By Marion Wagaki, Rootooba, 7 August 2020
A Kenyan organization, the African Population and Health Research Center (APHRC), is among 10 finalists who have been announced by the Rockefeller Foundation for the food systems vision prize.
The Rockefeller Foundation, in partnership with SecondMuse and OpenIDEO, today announced the Top 10 Finalists for the Food System Vision Prize from a pool of more than 1,300 applicants from 110 countries.
The various organizations were all seeking to develop a Vision of the regenerative and nourishing food system that they aspire to create by the year 2050.

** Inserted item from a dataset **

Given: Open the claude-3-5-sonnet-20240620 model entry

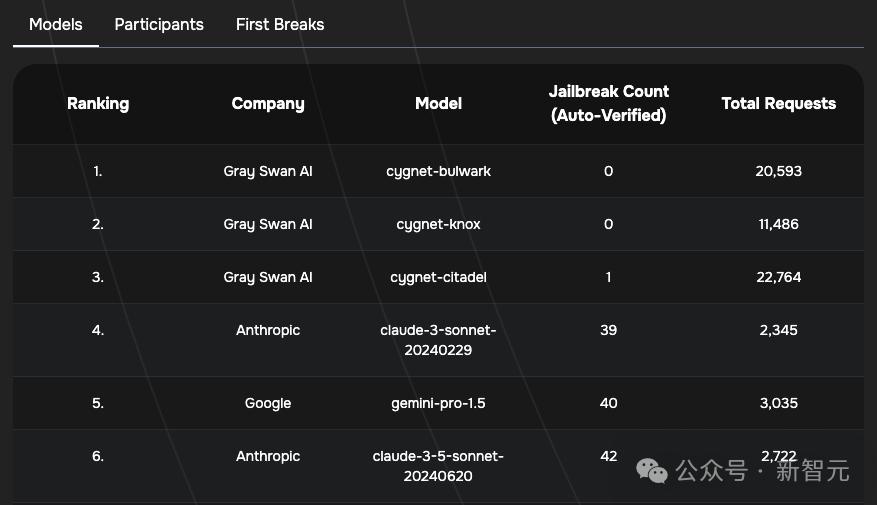Looking at the screenshot, I should point(438,466).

The Food System Vision Prize was launched nearly a year ago as an invitation for organizations, institutions, companies, universities and governments across the globe to develop actionable solutions for the food systems of tomorrow.
APHRC Kenya’s vision is, Restoring Nairobi to “A Place of Cool Waters” through a regenerative, transformative, human-centered food system aimed to develop a more equitable, just and sustainable urban space, where access to nutritious food is a reality for everyone.
Dr. Kimani-Murage, who resides in Nairobi was the lead applicant having done many studies among Nairobi’s urban poor and documented different vulnerabilities of the urban poor – hunger, malnutrition, morbidity and mortality.
In a press release today after announcing the 10 finalists Senior Vice President of the Food Initiative at The Rockefeller Foundation, Roy Steiner said the visions are a great example of the importance of and opportunity for innovation during a crisis.
“This is even more urgent given the severe stresses placed on food systems as a result of the Covid-19 pandemic and we look forward to seeing how they move their ideas from Vision to action,” he said
In September, the Finalists will advance to a three-month virtual Accelerator phase during which they will receive support to further refine their Visions and find pathways for implementation and impact.
The Accelerator will focus on stakeholder engagement, storytelling, communications, and action planning through virtual programming, one-on-one mentorship and customized support.
Each Finalist is eligible to become a Top Visionary and to receive a prize of Ksh 20 Million (USD200, 000) during the announcement in December this year.
Maria Balcazar Tellez, Program Manager and Food System Vision Prize Lead at SecondMuse said that the vision teams took a systems approach to include diverse voices while incorporating social and environmental priorities.
“These Finalists give us reason for optimism, offering exciting and tangible possibilities to transform food systems, from production to consumption, to ensure a healthy and sustainable future for people and our planet,” she said
Matt Ridenour, Food Portfolio Lead at OpenIDEO said that the systems change means going beyond a few organizations working in silos and that the prize supports Visions rooted in local communities, while building a global network for teams to connect, learn and gain inspiration from each other.
The Top 10 Finalists, whose visions focus on Kenya, Canada, China, India, the Netherlands, Nigeria, Peru, and U.S were chosen among 76 Semi-Finalists and selected based on their potential to inspire real, positive and bold transformation of a specific food system that is actionable, concrete and believed to be attainable by 2050.
These Visions aim to tackle challenges tied to six themes: environment, diets, economics, culture, technology, and policy.
According to Dr. Rajiv J. Shah, President of The Rockefeller Foundation, the inspiring Visions the finalists have put forward paint a picture of a more hopeful future food system – one that is equitable, sustainable and can transform the planet and improve the diets and health of people across the globe.